- [EXERCISE INSTRUCTIONS] In the records that follow, find each line with "Gets" and pull it out.

- [SOURCE RECORDS]
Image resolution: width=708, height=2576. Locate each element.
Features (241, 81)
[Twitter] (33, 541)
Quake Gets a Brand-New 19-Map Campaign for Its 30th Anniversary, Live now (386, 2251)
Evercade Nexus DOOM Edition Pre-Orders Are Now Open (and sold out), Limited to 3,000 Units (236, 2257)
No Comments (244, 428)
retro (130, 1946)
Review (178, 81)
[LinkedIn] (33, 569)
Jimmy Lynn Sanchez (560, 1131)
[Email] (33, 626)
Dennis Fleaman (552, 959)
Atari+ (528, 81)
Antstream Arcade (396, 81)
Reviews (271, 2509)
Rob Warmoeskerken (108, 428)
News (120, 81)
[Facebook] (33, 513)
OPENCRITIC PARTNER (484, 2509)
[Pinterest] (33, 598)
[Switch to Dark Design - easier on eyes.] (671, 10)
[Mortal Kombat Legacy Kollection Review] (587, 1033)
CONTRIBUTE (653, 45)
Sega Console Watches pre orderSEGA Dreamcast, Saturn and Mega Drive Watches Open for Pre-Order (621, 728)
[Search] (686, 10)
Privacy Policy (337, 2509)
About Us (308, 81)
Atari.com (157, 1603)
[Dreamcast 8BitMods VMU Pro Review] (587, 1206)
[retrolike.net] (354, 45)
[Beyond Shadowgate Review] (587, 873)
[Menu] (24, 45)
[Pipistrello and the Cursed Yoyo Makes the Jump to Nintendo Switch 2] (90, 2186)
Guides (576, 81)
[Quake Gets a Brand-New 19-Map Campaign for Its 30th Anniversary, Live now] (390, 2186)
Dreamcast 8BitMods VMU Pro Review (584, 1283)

- [REPLY]
Quake Gets a Brand-New 19-Map Campaign for Its 30th Anniversary, Live now (386, 2251)
[Quake Gets a Brand-New 19-Map Campaign for Its 30th Anniversary, Live now] (390, 2186)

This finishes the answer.